Data excerpts
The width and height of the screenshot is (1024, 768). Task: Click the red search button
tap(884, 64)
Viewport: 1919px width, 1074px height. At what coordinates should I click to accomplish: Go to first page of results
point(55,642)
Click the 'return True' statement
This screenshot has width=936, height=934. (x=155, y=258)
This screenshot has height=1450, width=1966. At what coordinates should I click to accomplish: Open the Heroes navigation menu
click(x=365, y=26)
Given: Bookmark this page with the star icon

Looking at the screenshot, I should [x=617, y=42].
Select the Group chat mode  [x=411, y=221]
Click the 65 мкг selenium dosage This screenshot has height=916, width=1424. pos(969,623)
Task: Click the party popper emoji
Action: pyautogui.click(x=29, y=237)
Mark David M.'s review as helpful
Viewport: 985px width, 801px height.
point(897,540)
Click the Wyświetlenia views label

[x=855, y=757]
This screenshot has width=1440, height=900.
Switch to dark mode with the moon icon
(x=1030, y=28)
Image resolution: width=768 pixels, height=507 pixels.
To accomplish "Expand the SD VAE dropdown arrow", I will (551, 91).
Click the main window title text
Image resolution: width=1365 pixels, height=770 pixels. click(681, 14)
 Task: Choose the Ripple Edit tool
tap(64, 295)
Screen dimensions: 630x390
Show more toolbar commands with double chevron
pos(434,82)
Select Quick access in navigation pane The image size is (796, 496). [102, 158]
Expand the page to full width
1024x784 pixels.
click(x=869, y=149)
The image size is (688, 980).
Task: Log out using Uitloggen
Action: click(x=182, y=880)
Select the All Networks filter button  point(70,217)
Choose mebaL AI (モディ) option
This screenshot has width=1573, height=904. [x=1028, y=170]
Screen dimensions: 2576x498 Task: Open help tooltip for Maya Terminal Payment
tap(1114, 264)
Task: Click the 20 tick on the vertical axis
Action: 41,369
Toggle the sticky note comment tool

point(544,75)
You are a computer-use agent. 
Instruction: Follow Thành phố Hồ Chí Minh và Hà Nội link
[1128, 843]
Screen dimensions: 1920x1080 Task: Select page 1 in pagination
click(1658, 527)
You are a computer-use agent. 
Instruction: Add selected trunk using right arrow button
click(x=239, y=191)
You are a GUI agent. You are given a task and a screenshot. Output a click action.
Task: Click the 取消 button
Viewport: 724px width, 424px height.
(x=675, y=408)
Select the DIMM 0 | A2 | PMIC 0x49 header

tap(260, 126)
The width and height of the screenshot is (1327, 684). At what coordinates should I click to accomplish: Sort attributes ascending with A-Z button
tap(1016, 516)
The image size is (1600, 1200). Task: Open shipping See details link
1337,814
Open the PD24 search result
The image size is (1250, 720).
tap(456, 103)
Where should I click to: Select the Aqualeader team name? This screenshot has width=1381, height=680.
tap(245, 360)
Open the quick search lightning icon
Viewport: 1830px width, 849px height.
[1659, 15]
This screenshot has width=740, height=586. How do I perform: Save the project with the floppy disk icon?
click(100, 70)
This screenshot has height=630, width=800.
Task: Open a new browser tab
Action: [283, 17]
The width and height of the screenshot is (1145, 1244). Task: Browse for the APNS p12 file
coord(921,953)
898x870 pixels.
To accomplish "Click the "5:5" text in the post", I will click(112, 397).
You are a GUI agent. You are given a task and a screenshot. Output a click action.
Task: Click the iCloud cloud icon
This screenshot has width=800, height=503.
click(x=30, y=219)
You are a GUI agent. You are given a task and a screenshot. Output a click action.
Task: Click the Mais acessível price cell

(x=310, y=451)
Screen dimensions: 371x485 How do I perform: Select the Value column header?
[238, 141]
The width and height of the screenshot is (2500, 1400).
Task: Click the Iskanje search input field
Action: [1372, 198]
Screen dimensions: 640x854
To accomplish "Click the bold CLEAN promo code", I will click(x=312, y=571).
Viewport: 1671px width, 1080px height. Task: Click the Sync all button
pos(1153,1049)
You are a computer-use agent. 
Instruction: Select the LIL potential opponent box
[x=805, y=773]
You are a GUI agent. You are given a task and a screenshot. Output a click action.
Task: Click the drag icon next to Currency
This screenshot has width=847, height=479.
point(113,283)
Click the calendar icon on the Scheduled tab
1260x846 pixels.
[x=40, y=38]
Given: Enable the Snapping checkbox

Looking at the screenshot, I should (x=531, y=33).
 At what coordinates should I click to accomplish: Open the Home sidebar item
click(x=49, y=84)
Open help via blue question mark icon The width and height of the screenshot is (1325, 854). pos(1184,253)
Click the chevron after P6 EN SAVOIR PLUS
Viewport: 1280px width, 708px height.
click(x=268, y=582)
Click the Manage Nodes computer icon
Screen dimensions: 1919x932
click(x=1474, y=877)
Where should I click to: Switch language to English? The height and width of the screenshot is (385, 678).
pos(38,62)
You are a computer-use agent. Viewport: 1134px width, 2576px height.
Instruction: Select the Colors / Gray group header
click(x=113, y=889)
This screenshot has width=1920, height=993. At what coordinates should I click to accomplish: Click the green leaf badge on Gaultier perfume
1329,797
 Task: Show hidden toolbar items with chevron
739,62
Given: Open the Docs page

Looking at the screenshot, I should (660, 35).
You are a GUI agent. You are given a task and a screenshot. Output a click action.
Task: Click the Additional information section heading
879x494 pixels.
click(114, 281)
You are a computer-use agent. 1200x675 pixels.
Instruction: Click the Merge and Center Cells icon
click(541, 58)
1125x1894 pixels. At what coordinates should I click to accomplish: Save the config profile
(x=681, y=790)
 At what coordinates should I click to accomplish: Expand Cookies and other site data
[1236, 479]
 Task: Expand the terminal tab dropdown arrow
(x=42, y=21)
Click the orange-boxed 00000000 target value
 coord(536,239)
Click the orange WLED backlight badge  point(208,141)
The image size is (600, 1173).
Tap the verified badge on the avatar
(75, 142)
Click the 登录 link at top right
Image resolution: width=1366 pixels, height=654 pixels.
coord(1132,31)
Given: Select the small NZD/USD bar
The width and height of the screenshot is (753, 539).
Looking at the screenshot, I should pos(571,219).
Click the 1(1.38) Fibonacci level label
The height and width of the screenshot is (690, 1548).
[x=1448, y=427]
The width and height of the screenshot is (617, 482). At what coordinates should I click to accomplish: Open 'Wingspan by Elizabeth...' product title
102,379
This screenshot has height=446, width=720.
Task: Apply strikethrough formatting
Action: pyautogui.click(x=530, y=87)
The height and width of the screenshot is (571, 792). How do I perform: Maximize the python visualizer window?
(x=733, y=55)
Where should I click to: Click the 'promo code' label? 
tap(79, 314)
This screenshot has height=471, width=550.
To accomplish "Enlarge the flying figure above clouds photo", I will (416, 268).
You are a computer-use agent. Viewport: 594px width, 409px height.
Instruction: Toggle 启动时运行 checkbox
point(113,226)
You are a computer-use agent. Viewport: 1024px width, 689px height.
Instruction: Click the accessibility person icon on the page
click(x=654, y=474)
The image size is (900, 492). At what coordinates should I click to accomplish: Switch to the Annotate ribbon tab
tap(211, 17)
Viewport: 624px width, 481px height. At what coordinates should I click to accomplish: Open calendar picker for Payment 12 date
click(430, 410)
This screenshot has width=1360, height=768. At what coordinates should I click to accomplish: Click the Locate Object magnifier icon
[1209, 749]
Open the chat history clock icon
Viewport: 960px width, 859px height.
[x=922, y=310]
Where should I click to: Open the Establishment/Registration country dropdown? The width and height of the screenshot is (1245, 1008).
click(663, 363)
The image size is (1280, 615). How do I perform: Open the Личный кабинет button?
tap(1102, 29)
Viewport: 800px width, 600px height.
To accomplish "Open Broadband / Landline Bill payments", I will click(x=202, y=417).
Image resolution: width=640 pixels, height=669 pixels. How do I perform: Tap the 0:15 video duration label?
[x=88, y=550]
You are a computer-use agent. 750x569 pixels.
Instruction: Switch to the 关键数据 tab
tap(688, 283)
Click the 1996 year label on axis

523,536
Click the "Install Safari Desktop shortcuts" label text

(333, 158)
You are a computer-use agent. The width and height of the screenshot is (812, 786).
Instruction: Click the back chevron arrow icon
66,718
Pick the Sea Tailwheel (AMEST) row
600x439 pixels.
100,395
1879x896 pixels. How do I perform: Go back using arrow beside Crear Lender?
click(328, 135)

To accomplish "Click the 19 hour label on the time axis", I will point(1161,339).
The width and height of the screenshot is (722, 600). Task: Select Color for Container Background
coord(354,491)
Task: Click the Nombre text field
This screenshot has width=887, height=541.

— TASK ITEM —
Pull out each line of the entries that contains "will".

— YOUR SOLUTION —
To accomplish "Expand the SD VAE dropdown arrow", I will (551, 91).
To accomplish "Click the "5:5" text in the post", I will click(112, 397).
To accomplish "Click the bold CLEAN promo code", I will click(x=312, y=571).
To accomplish "Enlarge the flying figure above clouds photo", I will (416, 268).
To accomplish "Open Broadband / Landline Bill payments", I will click(x=202, y=417).
To accomplish "Click the 19 hour label on the time axis", I will point(1161,339).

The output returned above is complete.